Simple Problem Involving Light Absorption

[aruzinsky]

Please, check my problem statement and solution. Have you seen this
problem before? I independently thought of it because it is a
simplification of a practical problem I have.

Consider two flat, infinite, facing, parallel surfaces, labeled A and
B, with a point source of light between them. The reflectivity of A
and B are respectively a and b . What fractions, alpha, beta, of the
light are respectively absorbed by A and B?

My solutions are:

alpha = 0.5*(1 - a)*(1 + b)/(1 - a*b)

beta = 0.5*(1 - b)*(1 + a)/(1 - a*b)

[Helmut Wabnig]

eventually, after numerous reflections between the surfaces,
virtually all of the light will be absorbed.

Methinks your problem description is missing something.

w.

[jbriggs444]

On Sep 3, 11:52 am, Helmut Wabnig <hwabnig@ .- --- -. dotat> wrote:
> On Thu, 3 Sep 2009 07:36:52 -0700 (PDT), aruzinsky
>

Nope. He's presented problem and solution correctly. My solution
matches his. I'll let you work on proving that the two expressions
add up to 1. [Not too hard -- lots of nice cancellation]

He's assuming that the reflectivity is independent of the angle of
incidence and that the point source emits symmetrically.

So half the light goes toward a and then bounces from a to b to a to b
until eventually being absorbed.
And half goes toward b and bounces in a similar fashion.

The amount of light absorbed by a is

50% * (1-a) of the emitted light (absorbed on first strike)
+ 50% * (1-a) * a*b (absorbed on third hit)
+ 50% * (1-a) * (a*b) ^2 (absorbed on fifth hit)
+ ...

+ 50% * b * (1-a) (second hit)
+ 50% * b * (1-a) * a*b (fourth hit)
+ 50% * b * (1-a) * (a*b)^2 (sixth hit)
+ ...

An infinite series with first term x and ratio r has sum x * 1/(1-r)

So that gives us ( .5 * (1-a) + .5 * b * (1-a) ) / (1 - ab )
= .5 * (1+b)(1-a) / (1 - ab)

By symmetry, side b absorbs .5 * (1+a)(1-b) / ( 1 - ab )

[aruzinsky]

On Sep 3, 9:52 am, Helmut Wabnig <hwabnig@ .- --- -. dotat> wrote:
> On Thu, 3 Sep 2009 07:36:52 -0700 (PDT), aruzinsky
>

> <aruzin...@general-cathexis.com> wrote:
> >Please, check my problem statement and solution.  Have you seen this
> >problem before?   I independently thought of it because it is a
> >simplification of a practical problem I have.
>
> >Consider two flat, infinite, facing, parallel surfaces, labeled A and
> >B, with a point source of light between them.  The reflectivity of A
> >and B are respectively a and b .  What fractions, alpha, beta, of the
> >light are respectively absorbed by A and B?
>
> >My solutions are:
>
> >alpha = 0.5*(1 - a)*(1 + b)/(1 - a*b)
>
> >beta = 0.5*(1 - b)*(1 + a)/(1 - a*b)

#### [Source data]
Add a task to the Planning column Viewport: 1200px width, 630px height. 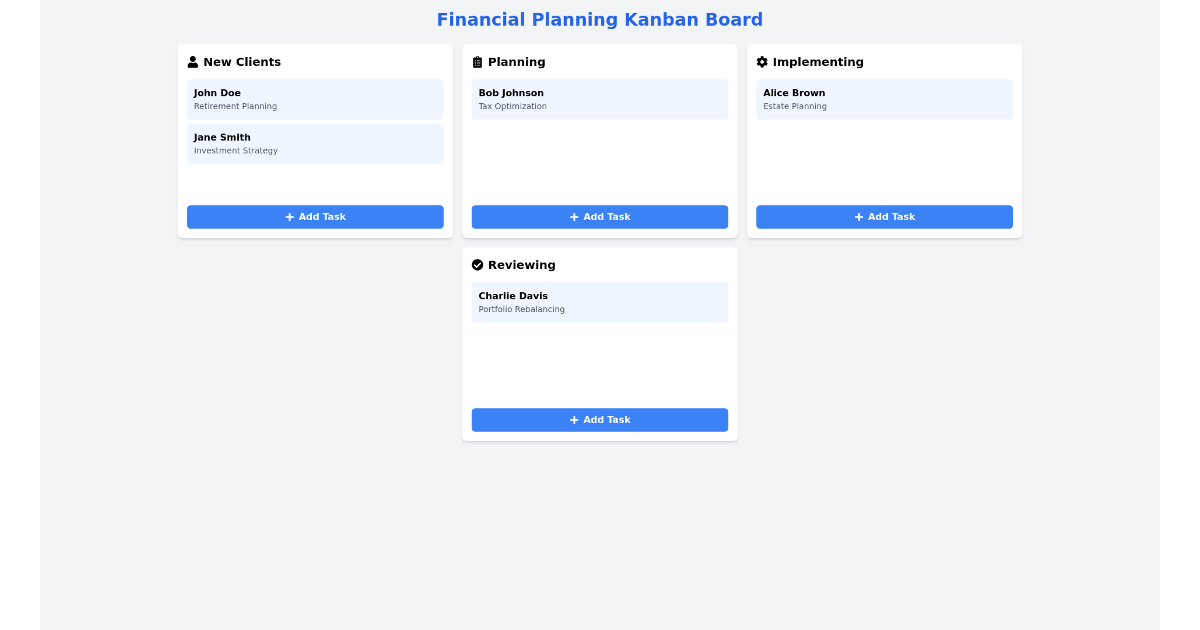(x=600, y=216)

#### [Direction]
From the light absorption thread, write out word for word the passage that begins with the words containing "He's assuming that" and ends with "on first strike)".

#### [Response]
He's assuming that the reflectivity is independent of the angle of
incidence and that the point source emits symmetrically.

So half the light goes toward a and then bounces from a to b to a to b
until eventually being absorbed.
And half goes toward b and bounces in a similar fashion.

The amount of light absorbed by a is

50% * (1-a) of the emitted light (absorbed on first strike)